## Quoted passage
==*==

TL;DR - your version of the macro seems to do the trick. Thank you.
On Monday, July 20, 2020 at 3:56:33 AM UTC-4, Maciek Godek wrote:
It is unclear to me what is the goal of your macro.
Could you give some example usages (and their expected expansions)?
OK, the big picture first. The program in question is a sample meta-circular evaluator for a Scheme sub-set, from the first chapter of a book titled _Lisp in Small Pieces_ (the author's page for the book is at
https://christian.queinnec.org/WWW/LiSP.html)
. For didactic reasons, I am not copying the code exactly, as I want to be certain I've understood the ideas correctly.
In the original code (which IIUC was written for R4RS, though I am using a variant form of R5RS right now), the program environments are represented as simple lists of key-value pairs. To add a primitive non-special form (a function in the underlying
Scheme used for the implementation), it has a macro, (define-primitive), which in turn invokes another macro, (define-initial), that adds a key-value pair to the global environment.
The main reason for (define-primitive), aside from simplifying the process of defining a form as opposed to a constant or global variable, is to wrap the value part (the procedure itself) in a lambda which tests whether the arity of a given procedure
call is correct.
My versions of these two macros are:
--------------------------------------------------------
(define-syntax define-initial
(lambda (macro)
(syntax-case macro (in)
((_ <name> <value> in <env>)
(identifier? #'<name>)
#`(begin
(set! <env> (cons (cons '<name> <value>) <env>))
'<name>))
((_ <name> <value>)
#`(define-initial <name> <value> in env.global))
((_ <name> in <env>)

==*==

## Set of tasks
1: In the post about the Scheme evaluator macros, how are program environments represented in the original code?
2: Carry on the post about the Scheme evaluator macros from its last line of code.

## Data section
==*==

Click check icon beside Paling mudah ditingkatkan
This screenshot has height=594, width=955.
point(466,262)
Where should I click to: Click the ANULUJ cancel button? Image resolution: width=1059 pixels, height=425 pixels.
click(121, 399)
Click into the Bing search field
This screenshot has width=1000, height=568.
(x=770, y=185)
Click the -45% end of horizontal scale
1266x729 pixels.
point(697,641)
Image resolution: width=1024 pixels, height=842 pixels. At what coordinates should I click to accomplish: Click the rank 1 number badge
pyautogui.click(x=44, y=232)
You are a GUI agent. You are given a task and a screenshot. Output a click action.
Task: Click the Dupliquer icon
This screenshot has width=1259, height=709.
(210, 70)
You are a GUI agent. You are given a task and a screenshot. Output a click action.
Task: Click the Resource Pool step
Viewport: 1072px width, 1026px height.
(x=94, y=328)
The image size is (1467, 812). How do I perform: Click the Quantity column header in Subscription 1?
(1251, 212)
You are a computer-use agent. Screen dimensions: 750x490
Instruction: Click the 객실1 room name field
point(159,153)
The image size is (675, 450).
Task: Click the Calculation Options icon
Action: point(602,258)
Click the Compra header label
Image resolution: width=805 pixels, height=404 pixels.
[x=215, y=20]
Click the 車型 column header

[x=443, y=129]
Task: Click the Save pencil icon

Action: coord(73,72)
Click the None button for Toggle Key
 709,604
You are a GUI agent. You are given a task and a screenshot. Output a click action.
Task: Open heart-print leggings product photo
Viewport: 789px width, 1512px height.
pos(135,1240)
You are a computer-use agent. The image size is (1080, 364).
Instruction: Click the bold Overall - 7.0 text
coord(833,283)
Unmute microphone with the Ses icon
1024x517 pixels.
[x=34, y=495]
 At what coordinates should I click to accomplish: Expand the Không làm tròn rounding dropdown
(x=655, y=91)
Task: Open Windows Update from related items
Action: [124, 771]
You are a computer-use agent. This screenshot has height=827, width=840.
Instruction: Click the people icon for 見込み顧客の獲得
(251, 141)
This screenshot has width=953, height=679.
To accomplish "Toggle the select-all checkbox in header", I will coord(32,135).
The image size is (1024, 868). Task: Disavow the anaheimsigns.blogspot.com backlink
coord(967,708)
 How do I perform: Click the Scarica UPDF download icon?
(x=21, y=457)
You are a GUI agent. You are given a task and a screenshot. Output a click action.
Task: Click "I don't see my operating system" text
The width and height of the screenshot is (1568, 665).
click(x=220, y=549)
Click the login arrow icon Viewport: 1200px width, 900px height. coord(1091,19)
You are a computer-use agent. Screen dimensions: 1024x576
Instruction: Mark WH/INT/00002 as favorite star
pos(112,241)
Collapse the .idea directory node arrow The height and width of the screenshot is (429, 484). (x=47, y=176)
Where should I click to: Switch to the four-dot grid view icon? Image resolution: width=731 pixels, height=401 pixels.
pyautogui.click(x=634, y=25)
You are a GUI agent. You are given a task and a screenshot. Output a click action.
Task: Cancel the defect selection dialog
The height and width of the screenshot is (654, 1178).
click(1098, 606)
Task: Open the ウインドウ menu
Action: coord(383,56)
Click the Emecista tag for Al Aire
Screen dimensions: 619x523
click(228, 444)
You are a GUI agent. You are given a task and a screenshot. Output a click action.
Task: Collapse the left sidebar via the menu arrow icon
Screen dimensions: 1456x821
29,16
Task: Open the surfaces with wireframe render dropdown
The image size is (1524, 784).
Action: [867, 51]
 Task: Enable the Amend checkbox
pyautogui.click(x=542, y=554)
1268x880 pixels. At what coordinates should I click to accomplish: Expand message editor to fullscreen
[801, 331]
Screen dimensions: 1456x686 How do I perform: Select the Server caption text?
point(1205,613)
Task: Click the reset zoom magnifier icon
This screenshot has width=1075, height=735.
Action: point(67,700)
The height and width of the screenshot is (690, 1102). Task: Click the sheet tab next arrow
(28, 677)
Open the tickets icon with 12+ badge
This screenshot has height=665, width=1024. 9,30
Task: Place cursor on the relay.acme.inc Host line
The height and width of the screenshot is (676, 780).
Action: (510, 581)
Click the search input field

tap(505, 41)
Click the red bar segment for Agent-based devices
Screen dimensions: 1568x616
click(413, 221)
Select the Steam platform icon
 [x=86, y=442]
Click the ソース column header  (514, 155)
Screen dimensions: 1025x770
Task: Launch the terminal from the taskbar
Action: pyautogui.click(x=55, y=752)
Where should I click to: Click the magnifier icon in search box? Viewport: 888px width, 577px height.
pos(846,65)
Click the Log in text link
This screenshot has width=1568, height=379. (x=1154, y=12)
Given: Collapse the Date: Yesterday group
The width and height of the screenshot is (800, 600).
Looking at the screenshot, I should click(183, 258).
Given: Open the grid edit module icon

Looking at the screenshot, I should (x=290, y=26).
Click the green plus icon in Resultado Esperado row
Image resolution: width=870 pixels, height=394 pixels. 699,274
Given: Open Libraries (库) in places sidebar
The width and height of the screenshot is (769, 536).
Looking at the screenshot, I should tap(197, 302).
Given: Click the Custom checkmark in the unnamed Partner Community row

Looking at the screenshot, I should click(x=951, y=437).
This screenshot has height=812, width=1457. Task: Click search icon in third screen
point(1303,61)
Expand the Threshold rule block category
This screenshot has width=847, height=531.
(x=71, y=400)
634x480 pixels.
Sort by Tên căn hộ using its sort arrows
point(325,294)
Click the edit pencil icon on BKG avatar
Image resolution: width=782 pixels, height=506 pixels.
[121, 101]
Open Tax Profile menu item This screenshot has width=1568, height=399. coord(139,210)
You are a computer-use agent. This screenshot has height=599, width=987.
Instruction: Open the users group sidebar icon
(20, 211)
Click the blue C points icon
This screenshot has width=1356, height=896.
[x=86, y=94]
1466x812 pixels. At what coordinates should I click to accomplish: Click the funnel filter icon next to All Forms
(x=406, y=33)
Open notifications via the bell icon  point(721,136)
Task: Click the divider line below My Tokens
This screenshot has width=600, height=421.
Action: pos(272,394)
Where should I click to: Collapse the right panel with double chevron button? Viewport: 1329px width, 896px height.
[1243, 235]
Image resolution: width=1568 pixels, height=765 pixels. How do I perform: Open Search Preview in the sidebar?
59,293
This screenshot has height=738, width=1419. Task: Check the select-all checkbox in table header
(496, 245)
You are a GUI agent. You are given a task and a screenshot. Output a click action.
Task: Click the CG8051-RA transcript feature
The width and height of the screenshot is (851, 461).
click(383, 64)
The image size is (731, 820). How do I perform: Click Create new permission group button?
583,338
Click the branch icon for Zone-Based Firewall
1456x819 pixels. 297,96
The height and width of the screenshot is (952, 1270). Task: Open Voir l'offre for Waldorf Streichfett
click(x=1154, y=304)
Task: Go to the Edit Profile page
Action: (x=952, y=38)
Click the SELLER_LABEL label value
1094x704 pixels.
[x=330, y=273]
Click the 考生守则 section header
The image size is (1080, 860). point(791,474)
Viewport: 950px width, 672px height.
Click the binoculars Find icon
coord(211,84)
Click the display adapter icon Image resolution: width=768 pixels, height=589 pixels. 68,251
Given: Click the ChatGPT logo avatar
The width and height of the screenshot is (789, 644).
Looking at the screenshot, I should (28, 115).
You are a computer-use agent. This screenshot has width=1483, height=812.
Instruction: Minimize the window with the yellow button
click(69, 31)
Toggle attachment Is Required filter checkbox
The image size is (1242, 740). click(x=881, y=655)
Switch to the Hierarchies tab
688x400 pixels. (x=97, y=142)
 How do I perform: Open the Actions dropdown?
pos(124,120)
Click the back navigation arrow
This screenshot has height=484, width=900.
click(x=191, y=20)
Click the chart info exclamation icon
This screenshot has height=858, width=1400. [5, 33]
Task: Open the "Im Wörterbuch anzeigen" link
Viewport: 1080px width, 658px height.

==*==

## Set of answers
1: As simple lists of key-value pairs.

2:
#`(define-initial <name> void in <env>))
((_ <name>)
#`(define-initial <name> void in env.global)))))
(define-syntax define-primitive
(lambda (macro)
(syntax-case macro (in)
((_ <name> <primitive> <arity> in <env>)
#`(define-initial <name>
(lambda (values)
(if (= <arity> (length values))
(apply <primitive> values)
(begin
(display "PROCEDURE-APPLICATION: Incorrect arity for fn")
(display <name>)
(display ": expect ")
(display <arity>)
(display ", got ")
(display (length values)))))
in <env>))
((_ <name> <primitive> <arity>)
#`(define-primitive <name> <primitive> <arity> in env.global))
((_ <primitive-name> <arity> in <env>)
#`(define-primitive <primitive-name> <primitive-name> <arity> in <env>))
((_ <primitive-name> <arity>)
#`(define-primitive <primitive-name> <arity> in env.global))))) --------------------------------------------------------
My macro, (define-primitives-by-arity), is just syntactic sugar to simplify bulk definitions of basic forms such as plus, cons, car, cdr, etc. to be define all at once, based on their arity. For example:
-------------------------------------------------------- (define-primitives-by-arity 0 exit)
(define-primitives-by-arity 1
null? procedure? pair? number? integer? symbol?
car cdr)
(define-primitives-by-arity 2 + - * / cons) --------------------------------------------------------
The intent (as you seem to have guessed below) is to expand into a series of invocations of (define-primitive), in which the <arity> argument is constant for all of the newly-defined primitives. The result of that first expansion should be something like
this:
--------------------------------------------------------
(define-primitive exit 0)
(define-primitive null? 1)
(define-primitive procedure? 1)
(define-primitive pair? 1)
[...]
(define-primitive / 2)
(define-primitive cons 2) --------------------------------------------------------
As you can see, this would be trivial to do by hand anyway, so the macro is just syntactic sugar, but I expect that it would help later on down the road as I proceed with the textbook.
However, I am guessing that the definition you might be looking for is
(define-syntax-rule (define-primitives-by-arity arity primitives ...)
(begin
(define-primitive primitives arity)
...))
Ah, thank you, this does exactly what I needed.
I'm still unclear on why it works, and mine didn't, but I suspect I was just overthinking things. Part of the problem is that I'd set this project aside for about two years, and I am only just getting back to it now, so I don't exactly remember what my
logic for it was.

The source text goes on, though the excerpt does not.